PCE Supercluster enables centralized visibility and policy management for globally distributed environments at massive enterprise scale—environments with more than 25,000 managed workloads. PCE Supercluster supports a single administrative and visibility domain that spans multiple independent PCE regions. See it in action here.


A Virtual Enforcement Node (VEN) is installed in discrete operating system instances for which an organization wants complete visibility and enforcement. It can run on a bare-metal server, in a virtual machine, within a containerized host, and on public cloud instances.


A VEN is not an enforcement point—it collects telemetry from the workload such as the operating system type, interface IP addresses, running processes, and the IP addresses to which those workloads are talking. It then transmits this information to the PCE. The PCE receives information from the VEN and creates a live visibility map of communication. This insight is used to build micro-segmentation policy. The PCE turns that policy into stateful firewall rules and transmits it to the VEN which then programs the native, host-based stateful firewalls within each workload. A VEN can program the following:

  • Layer 3/Layer 4 firewalls in the host operating system (Windows Filtering Platform, iptables for Linux, and IPFilter for AIX/Solaris)
  • Access control lists (ACLs) in load balancers (F5) and switches (Arista), containerized hosts, and cloud security groups (AWS, Azure, GCP)


The Illumio ASP policy model does not use network constructs like VLANs, zones, subnets, and IP addresses to tie security to the underlying network. Instead, you assign four-dimensional labels to workloads to identify: Role, Application, Environment, and Location.

  • A workload can be a bare-metal server, a virtual machine, a container, or a process running on a host.
  • Labeling is not based on IP addresses or subnets.
  • Labels can come from configuration management databases (CMDBs), IP address management (IPAM) tools, orchestration tools, and through workflows built into the Illumio ASP. 

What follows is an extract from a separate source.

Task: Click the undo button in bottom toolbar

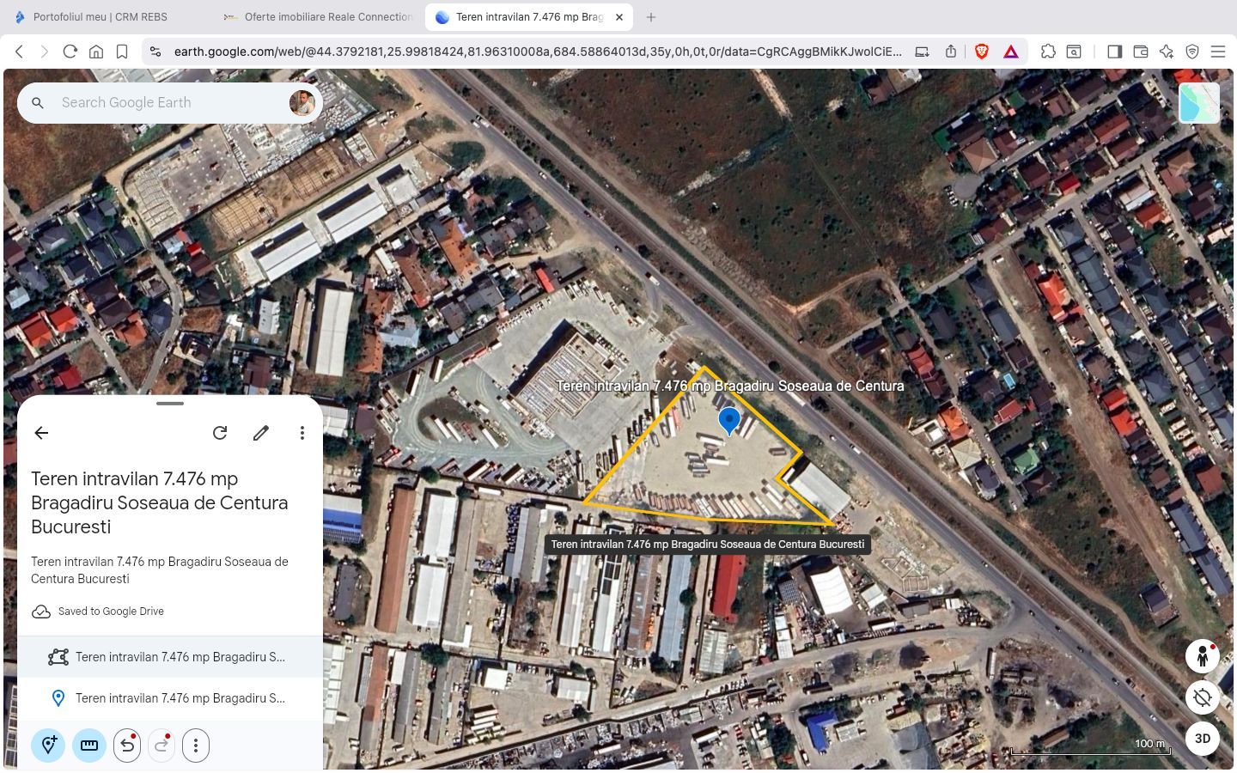Action: pos(127,746)
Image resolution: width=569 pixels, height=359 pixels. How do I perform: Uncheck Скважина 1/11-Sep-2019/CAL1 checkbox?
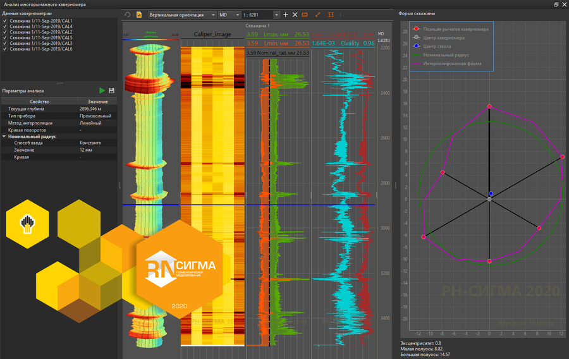point(5,20)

Policies can be written manually or by using Policy Generator, which simplifies policy creation by recommending the optimal micro-segmentation policies for applications based on historical traffic. Policy Generator accelerates security workflows to reduce the risk of human error when creating micro-segmentation policies. Illumio ASP's real-time application dependency map, Illumination, allows you to model policies before going into enforcement.

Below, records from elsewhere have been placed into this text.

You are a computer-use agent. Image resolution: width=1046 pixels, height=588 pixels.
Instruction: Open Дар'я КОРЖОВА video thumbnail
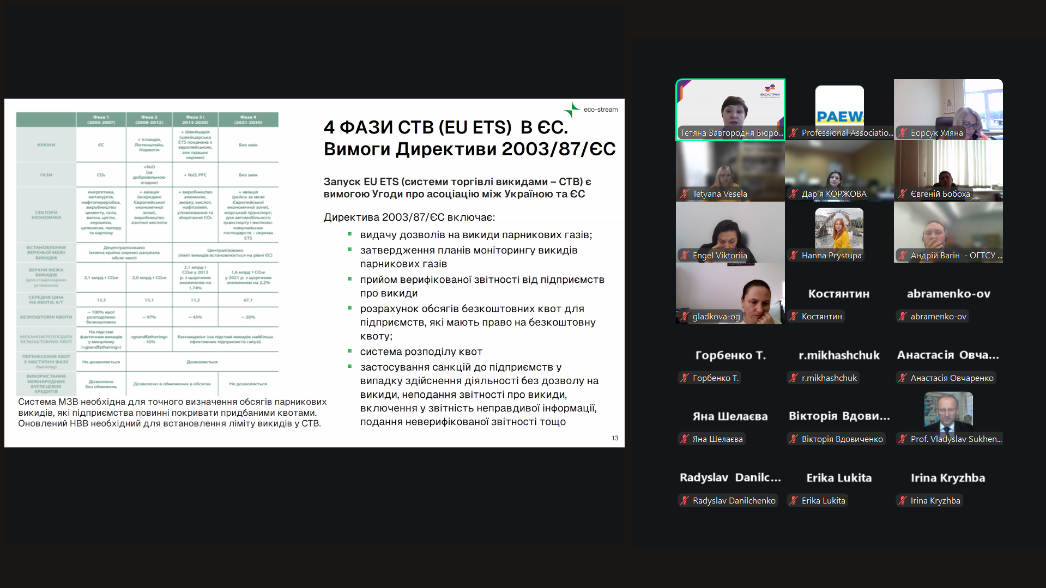tap(839, 171)
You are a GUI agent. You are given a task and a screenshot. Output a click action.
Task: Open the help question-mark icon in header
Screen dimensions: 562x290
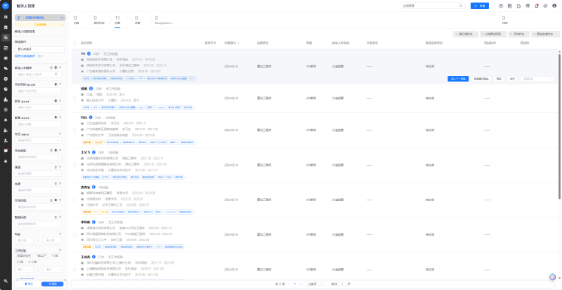click(501, 6)
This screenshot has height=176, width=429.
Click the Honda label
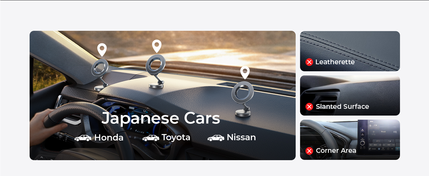pos(109,138)
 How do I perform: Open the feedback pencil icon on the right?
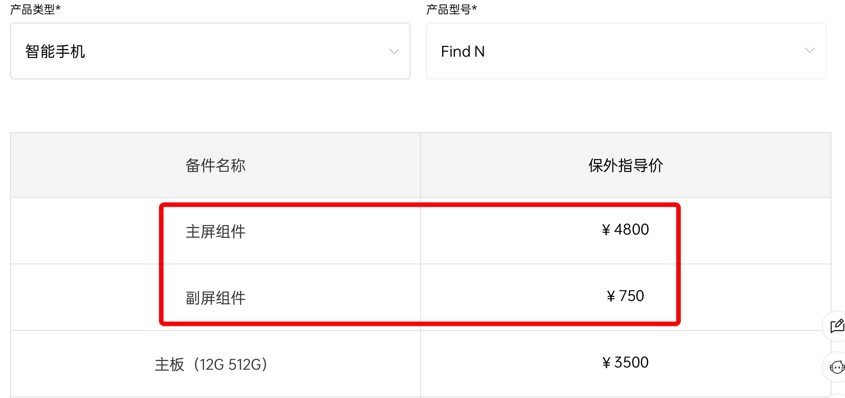pyautogui.click(x=837, y=327)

Policies can be modeled in the following ways:

  • Build mode: Superimposes a proposed policy against the collected traffic flows.
  • Test mode: Enables you to test and evaluate policy against existing traffic flows without enforcement—effectively turning each workload into a sensor that detects policy violations. In test mode, you receive alerts for any deviations from policy. These deviations may represent production traffic not previously viewed or unauthorized attempts to connect to workloads.

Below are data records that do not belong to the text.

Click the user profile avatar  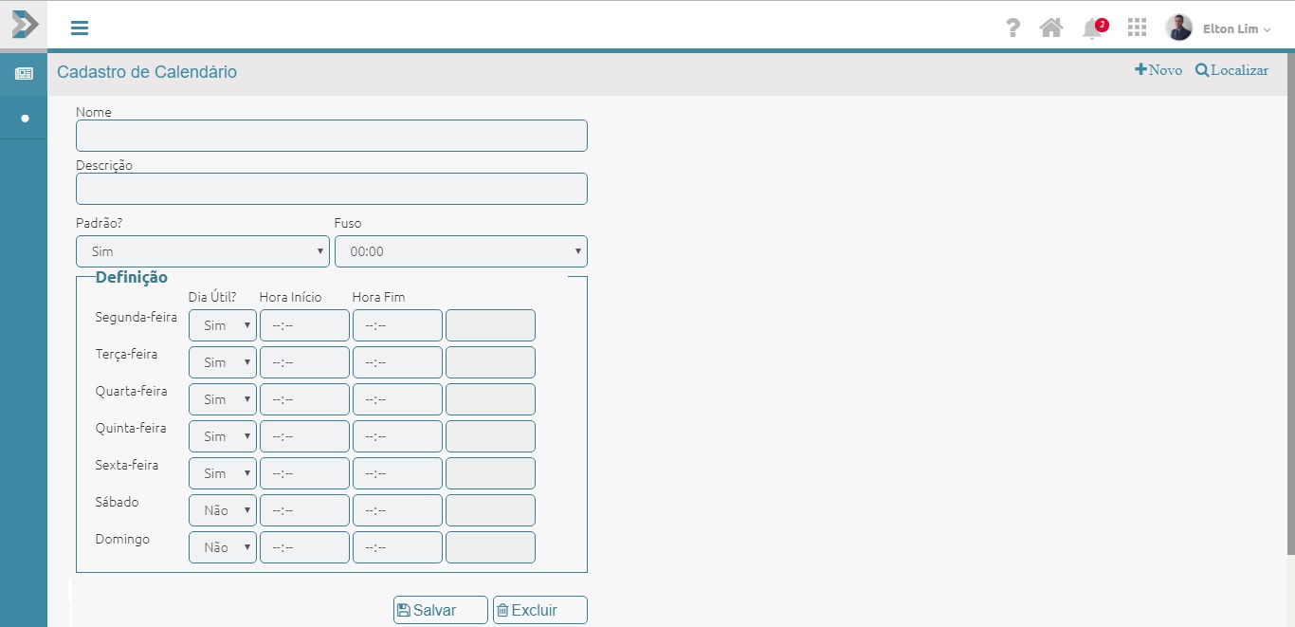pyautogui.click(x=1178, y=28)

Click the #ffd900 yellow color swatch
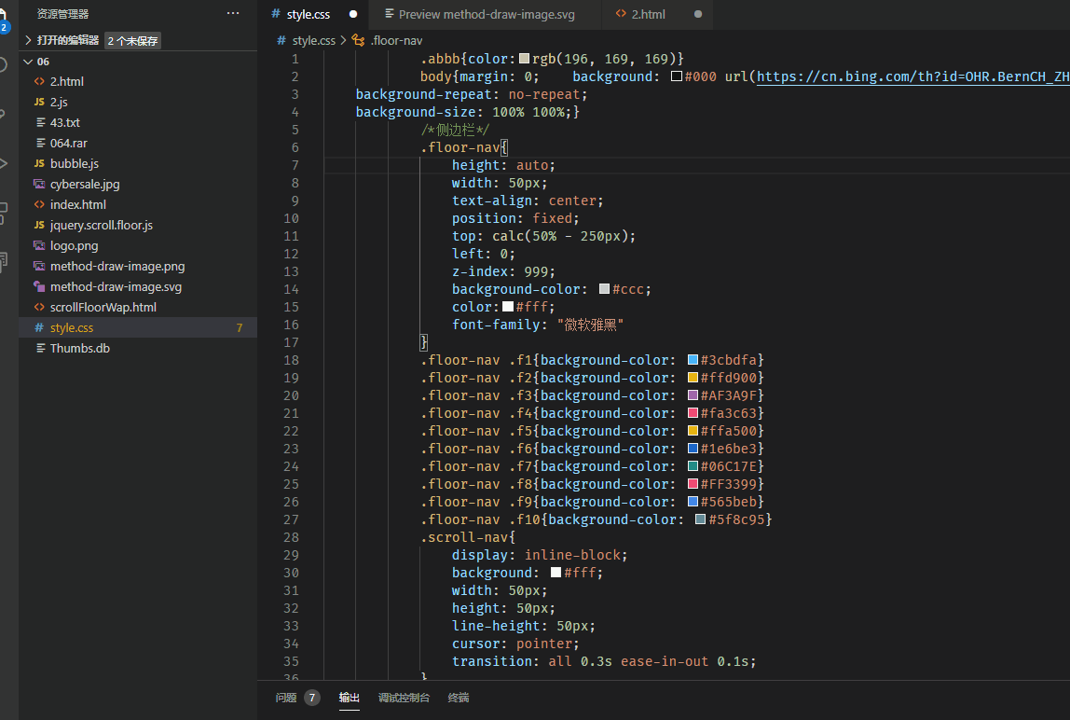(x=693, y=378)
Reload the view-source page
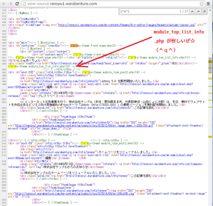Screen dimensions: 213x206 tap(17, 4)
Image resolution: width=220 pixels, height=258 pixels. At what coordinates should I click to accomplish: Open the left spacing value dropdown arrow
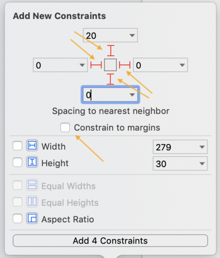coord(82,65)
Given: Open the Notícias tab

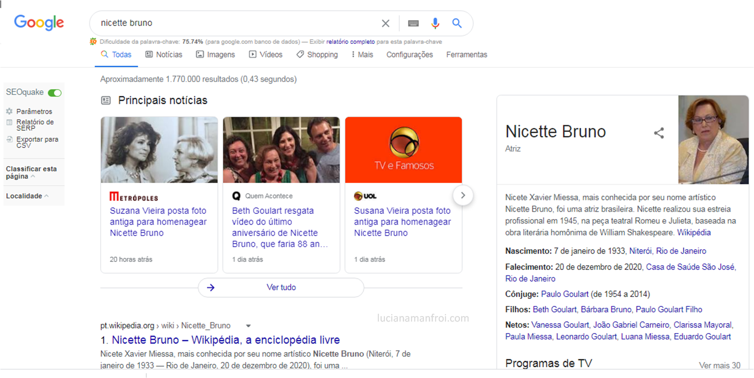Looking at the screenshot, I should (164, 54).
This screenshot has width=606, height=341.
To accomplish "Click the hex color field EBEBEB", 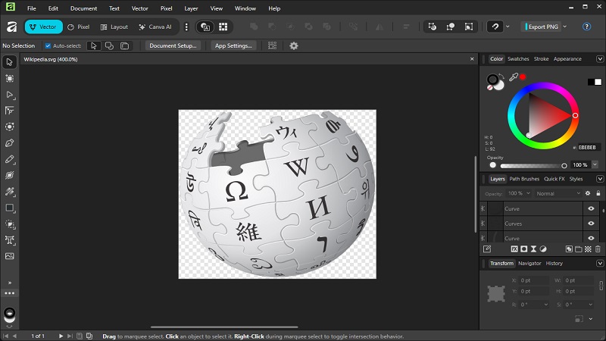I will [588, 147].
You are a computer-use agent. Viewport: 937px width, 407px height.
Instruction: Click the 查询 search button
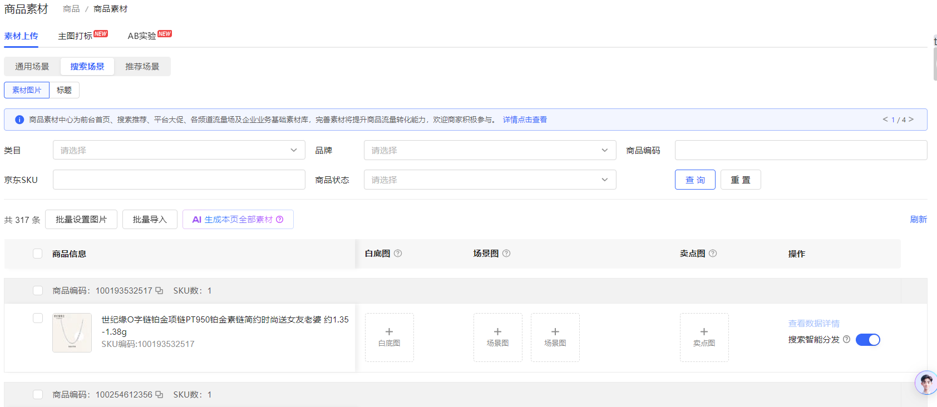[695, 180]
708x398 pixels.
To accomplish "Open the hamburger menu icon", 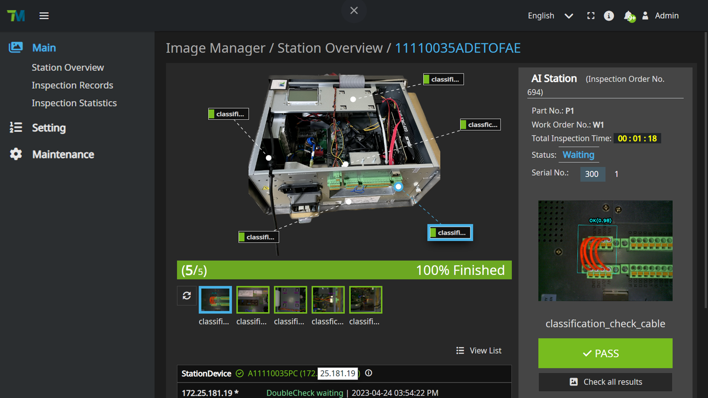I will point(44,16).
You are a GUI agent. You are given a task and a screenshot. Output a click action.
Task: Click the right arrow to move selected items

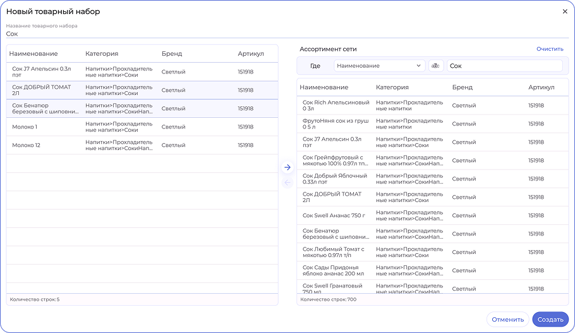288,168
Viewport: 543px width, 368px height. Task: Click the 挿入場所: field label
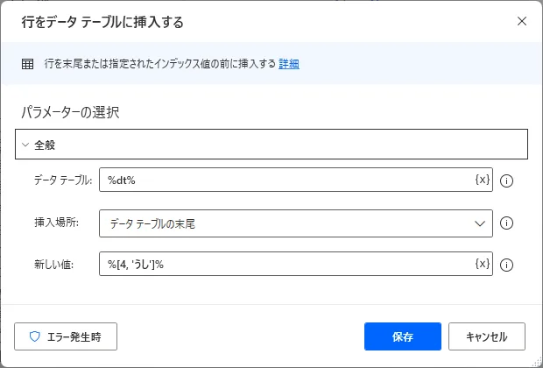click(56, 223)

You can choose to interact with the PCE using the Illumio UI or via well-documented REST APIs. The Illumio ASP REST API allows you to interact with Illumio ASP from any application that can send an HTTPS request. All API access to the PCE is conducted through HTTPS and accessed through the same URL that is used to log in to the PCE web console. REST APIs enable you to automate key IT operations and IT security workflows.